Ayrıca Xu Qing, şişin üzerindeki yıldırım sembollerinden gelen korkunç dalgalanmaları hissetti. Üstelik şiş savaşa hazır değildi; gücü tamamen serbest bırakıldığında ne kadar güçlü olacağını ancak hayal edebiliyordu. Muhtemelen iki can alevi olan biriyle savaşabilir.
Bütün bunların nedeni kısmen patriğin Vakıf Kuruluşu’na başlamış olmasıydı. Gerisi geliştirdiği teknik yüzündendi. Bu kombinasyon ve biriktirdiği her şey inanılmaz bir ilerlemeye yol açtı.
Patrik, özellikle ne kadar çaba harcadığı göz önüne alındığında, kendini çok güçlü ve aynı zamanda çok heyecanlı hissediyordu. Ancak Xu Qing’in yaşam özü ruhunun bir kısmına sahip olduğunu unutmamıştı ve bu nedenle Xu Qing’i memnun edeceğinden emin olduğu bazı sözler hazırladı.
“Sonunda beklentilerinizi karşıladım lordum! Mütevazi hizmetkarınız…”
Tam o anda, karanlık sıvının içindeki gölge derinden uyarılmış gibi göründü ve içinde yükselen figür kükredi. Gölge dönüşüyordu! Daha önce olduğu gibi görünmüyordu. Bunun yerine, Xu Qing ve Patrik Altın Vajra Savaşçısı’nın önünde yerden yükselen büyük bir ağaca benziyordu.

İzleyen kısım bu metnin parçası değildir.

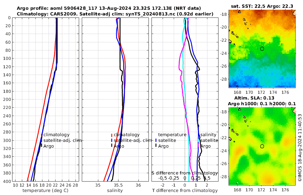Click the Climatology CARS2009 subtitle line
Screen dimensions: 303x195
tap(115, 14)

Dallar ve yapraklar hızla yayıldı ve üzerlerinde çok sayıda meyve büyüdü.
Sonra meyveler patlayarak açıldı ve bir sürü kızıl göz ortaya çıktı. Yüzden fazla kişi vardı ve açıldıkça hepsi Xu Qing’e odaklandı. Bu gözlerin her biri şiddetli ve kötü bir duygu yaydı. Sonra ağacın gövdesinde sayısız jilet keskinliğinde dişlerle dolu korkunç bir ağız açıldı. Ve o ağızdan Xu Qing’e belli belirsiz tanıdık gelen tuhaf bir ses çıktı.

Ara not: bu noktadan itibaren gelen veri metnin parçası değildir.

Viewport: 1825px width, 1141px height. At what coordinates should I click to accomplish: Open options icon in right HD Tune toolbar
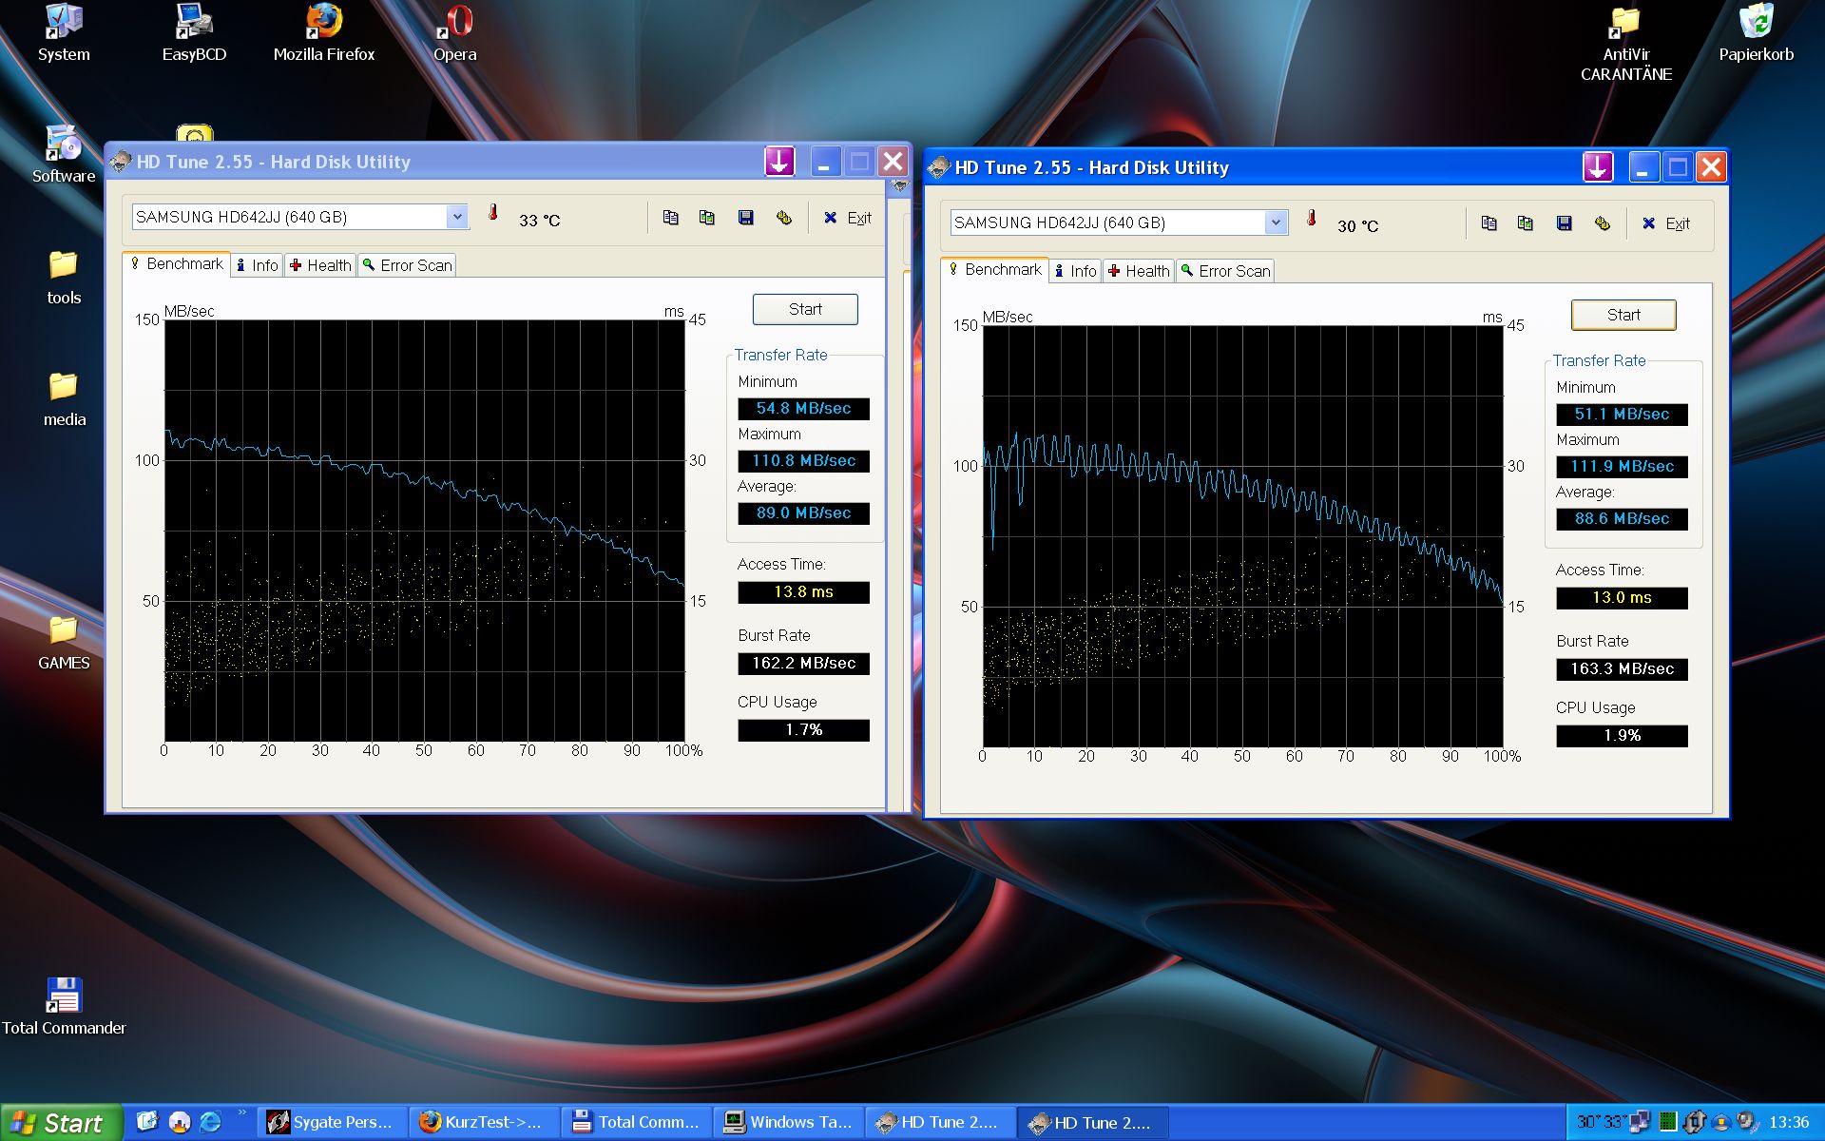pos(1602,223)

Cc-crunch. Ccccc-crunch. C-crunch.
Diş gıcırdatmasına benziyordu. (1)
1. Önceki bölümdeki bir ipucuna geri dönmeyi spoiler olarak görmüyorum. Üstelik bazı okuyucuların bu sesin daha önce nereden geldiğini tam olarak hatırladığına eminim. Her iki durumda da, işte referans: bölüm 80.